Afghanistan appoint Gulbadin Naib as captain for Cricket World Cup
خبرگزاری Herat Afghan Voice Agency(AVA) , 22 Apr 2019 - 22:14
A film star will captain Afghanistan in this summer’s ten-country World Cup - or, at any rate, a protagonist in the best film ever made about cricket, Out of the Ashes.
AVA- In the documentary featuring Afghanistan’s rise from nowhere, Gulbadin Naib was the youngest player - and now, aged 28, has been appointed captain of their World Cup squad.
Only 15 years ago cricket was not played in war-torn Afghanistan, only by Afghans in refugee camps in Pakistan. But by hitting the ball as hard as they can, and bowling it as fast as they can or spinning it as hard as they can, Afghanistan’s players qualified for the forthcoming World Cup.
Naib was focused on body-building, in the most rudimentary of gyms in Kabul, when he makes his first appearance in the film. An admirer looks at Naib’s pectorals and exclaims in slightly broken English: “I like your body very much!”
When Afghanistan were promoted by the ICC to division five of their World Championship, they were pitted against the likes of Japan, Jersey and Singapore in a tournament in Jersey. This is the first visit to the west for most of Afghanistan’s players, and Naib is captured in open-mouthed amazement in a street watching young women walk past with bare midriffs instead of burkas.
Helping to power Afghan cricket from nowhere to the world’s top ten has been the financial incentive: few other ways to earn a decent legal living at home.

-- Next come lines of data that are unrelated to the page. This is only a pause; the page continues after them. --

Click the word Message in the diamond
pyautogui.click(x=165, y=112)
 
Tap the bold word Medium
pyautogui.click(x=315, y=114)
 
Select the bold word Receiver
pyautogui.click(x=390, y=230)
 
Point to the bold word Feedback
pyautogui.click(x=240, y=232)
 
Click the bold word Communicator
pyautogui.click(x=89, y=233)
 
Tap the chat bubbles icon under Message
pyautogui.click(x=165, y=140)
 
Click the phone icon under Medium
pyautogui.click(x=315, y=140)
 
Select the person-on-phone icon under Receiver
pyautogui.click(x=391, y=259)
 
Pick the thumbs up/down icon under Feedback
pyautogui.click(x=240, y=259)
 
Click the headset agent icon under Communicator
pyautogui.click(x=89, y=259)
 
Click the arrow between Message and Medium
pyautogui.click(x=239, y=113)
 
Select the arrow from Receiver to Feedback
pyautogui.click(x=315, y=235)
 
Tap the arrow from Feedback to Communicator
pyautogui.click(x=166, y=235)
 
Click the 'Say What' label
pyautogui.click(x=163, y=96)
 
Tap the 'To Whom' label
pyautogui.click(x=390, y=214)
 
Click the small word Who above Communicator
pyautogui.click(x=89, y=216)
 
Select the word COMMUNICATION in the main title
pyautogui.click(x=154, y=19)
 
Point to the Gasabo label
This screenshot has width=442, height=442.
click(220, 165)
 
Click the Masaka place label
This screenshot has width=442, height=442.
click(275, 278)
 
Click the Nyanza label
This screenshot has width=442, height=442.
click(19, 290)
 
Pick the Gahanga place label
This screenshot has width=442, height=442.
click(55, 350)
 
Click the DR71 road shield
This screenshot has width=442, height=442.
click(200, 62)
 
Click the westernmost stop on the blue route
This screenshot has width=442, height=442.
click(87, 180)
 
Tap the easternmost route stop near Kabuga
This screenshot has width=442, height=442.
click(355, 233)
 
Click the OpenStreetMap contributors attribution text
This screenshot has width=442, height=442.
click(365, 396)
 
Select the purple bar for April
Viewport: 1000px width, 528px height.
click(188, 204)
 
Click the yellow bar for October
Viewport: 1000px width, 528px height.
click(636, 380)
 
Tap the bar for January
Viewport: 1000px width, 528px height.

In any other country Naib might have drifted out of the sport after being dropped from the national side, as an all-rounder who was useful but not quite a match winner as either batsman or seamer; but he was the breadwinner for his family, as he said in the film, because his father was unemployed, his mother had hepatitis and his sister disabilities.
Back in the national side for the 2012 T20 World Cup finals in Sri Lanka, Naib hit Graeme Swann for 16 in one over, and 44 - the highest score by a number eight in T20 internationals to that point - off 32 balls against England. They had reduced Afghanistan to 26 for eight but Naib saved face.
Another character in their squad is Hamid Hasan, now 31, and one of the fastest bowlers in world cricket, clocking over 140 kph, until he damaged his knee diving into a boundary fence playing against England in Dubai in 2012.